75 For the reasons I have given there was not a circumstance which was likely to materially and adversely effect the ability of PRM to pay the Secured Money or to comply with its obligations under the agreement, or which affected the value of the Mortgaged Property. The question, rather, is whether there was a circumstance which, in the opinion of Visiontek, was likely to materially and adversely affect its security in terms of clause 11.2.25.3. But as stated earlier in these reasons its security over revenues to be received by PRM was a security by way of fixed charge over all call revenues arising pursuant, inter alia, to any agreement between Visiontek as its representatives and Telstra related to the provision of Information Services. That security is not affected except in so far as call revenues will not continue to be derived. The fact that revenues might be received under a different agreement would not change the nature of the Mortgagee's security. I am not satisfied that a Default Event under clause 11.2.25 has been established.
76 It follows that even if money is owing by PRM to Visiontek, a matter which has not been established, it has not been established that any money owing has become payable. Therefore, it has not been established that Visiontek was entitled to enforce its charge when it purportedly appointed the plaintiffs as administrators. In those circumstances it is unnecessary to consider what the position would have been had a Default Event been established where it was not established that any money was owing. It follows that the declaration which the plaintiffs seek must be refused.

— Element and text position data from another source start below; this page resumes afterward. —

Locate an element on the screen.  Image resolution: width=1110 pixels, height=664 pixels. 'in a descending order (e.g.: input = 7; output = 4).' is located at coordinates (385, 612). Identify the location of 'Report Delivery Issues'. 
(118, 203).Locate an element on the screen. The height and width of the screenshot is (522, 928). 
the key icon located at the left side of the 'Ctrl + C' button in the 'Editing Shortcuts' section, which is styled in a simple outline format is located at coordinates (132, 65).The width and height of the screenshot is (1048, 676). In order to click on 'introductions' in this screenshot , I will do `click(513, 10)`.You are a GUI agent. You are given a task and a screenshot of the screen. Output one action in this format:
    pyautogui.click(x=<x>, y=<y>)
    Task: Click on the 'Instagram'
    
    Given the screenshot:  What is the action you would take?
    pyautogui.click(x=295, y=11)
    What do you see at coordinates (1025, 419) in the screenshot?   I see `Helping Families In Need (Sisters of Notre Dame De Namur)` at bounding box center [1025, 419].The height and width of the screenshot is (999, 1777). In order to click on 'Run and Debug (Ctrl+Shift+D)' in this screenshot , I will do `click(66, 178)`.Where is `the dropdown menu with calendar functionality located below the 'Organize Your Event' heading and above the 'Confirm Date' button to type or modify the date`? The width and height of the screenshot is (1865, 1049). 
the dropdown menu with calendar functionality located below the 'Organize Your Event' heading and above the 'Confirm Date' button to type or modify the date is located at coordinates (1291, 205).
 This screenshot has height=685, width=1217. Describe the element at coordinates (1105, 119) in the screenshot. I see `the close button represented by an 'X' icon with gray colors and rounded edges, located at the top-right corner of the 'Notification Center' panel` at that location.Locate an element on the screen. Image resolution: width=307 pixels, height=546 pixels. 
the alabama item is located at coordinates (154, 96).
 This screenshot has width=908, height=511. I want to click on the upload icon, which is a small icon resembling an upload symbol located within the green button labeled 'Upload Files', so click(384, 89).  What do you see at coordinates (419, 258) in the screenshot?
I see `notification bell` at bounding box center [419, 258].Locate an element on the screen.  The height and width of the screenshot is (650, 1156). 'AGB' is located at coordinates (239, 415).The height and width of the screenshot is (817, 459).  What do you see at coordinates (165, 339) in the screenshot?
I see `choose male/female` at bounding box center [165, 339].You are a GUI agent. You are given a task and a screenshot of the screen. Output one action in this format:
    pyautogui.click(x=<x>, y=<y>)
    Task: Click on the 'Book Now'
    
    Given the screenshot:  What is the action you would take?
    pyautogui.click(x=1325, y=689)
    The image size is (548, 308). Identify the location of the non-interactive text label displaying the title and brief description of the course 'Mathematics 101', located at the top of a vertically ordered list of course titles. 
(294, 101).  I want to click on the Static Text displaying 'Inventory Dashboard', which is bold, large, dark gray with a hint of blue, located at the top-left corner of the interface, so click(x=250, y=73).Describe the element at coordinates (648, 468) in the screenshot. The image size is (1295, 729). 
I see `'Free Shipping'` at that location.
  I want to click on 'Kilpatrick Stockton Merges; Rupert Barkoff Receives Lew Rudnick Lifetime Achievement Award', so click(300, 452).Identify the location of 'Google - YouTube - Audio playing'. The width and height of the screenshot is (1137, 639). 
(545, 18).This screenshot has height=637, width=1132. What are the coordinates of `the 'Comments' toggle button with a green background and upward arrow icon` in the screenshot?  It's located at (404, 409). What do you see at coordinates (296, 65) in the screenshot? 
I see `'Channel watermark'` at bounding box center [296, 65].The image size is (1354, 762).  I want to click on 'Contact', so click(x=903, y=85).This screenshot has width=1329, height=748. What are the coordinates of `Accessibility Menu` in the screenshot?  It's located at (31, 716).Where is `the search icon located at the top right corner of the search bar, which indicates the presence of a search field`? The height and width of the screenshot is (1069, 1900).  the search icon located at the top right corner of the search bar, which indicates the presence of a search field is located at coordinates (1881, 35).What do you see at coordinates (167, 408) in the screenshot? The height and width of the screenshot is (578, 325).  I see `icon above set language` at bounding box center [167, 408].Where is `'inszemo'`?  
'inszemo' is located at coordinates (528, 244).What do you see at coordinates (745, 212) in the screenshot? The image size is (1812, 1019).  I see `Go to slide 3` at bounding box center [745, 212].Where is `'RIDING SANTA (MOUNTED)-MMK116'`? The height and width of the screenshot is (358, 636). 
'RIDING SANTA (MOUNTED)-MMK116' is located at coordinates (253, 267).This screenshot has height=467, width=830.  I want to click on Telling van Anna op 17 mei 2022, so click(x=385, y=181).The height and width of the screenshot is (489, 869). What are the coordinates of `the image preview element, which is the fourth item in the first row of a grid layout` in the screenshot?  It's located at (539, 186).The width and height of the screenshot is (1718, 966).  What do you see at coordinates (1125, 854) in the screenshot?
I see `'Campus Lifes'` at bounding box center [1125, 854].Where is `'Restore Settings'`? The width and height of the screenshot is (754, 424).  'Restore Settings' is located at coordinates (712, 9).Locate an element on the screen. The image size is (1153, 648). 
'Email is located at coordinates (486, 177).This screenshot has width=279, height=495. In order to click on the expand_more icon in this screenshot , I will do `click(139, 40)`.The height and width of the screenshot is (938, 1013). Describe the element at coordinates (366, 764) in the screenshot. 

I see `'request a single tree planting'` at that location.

77 Questions arose during the course of the hearing as to what would be the consequences if I reached that position. It was submitted for the plaintiffs that if the declaration were refused on the grounds that the plaintiffs had not discharged an onus which lay on them to establish a Default Event, no other order should be made other than refusal of the declaration. It was pointed out that the defendants have not by cross-claim sought orders under s 447A that the administration be brought to an end, and had they done so the onus would have lain on them to establish the invalidity of the plaintiffs' appointment. As it is, I have concluded that no Default Event has been shown to have occurred and that, therefore, Visiontek was not entitled to make the appointment. The consequence of that finding is that the plaintiffs' appointment as administrators was not valid and I ought to bring the administration to an end.
78 For these reasons, I order that the originating process be dismissed. I order pursuant to s 447A that the administration of the third defendant end. The exhibits may be returned after 28 days. I stand the matter over to deal with the question of costs to Friday, 14 August 2009 at 9.30am.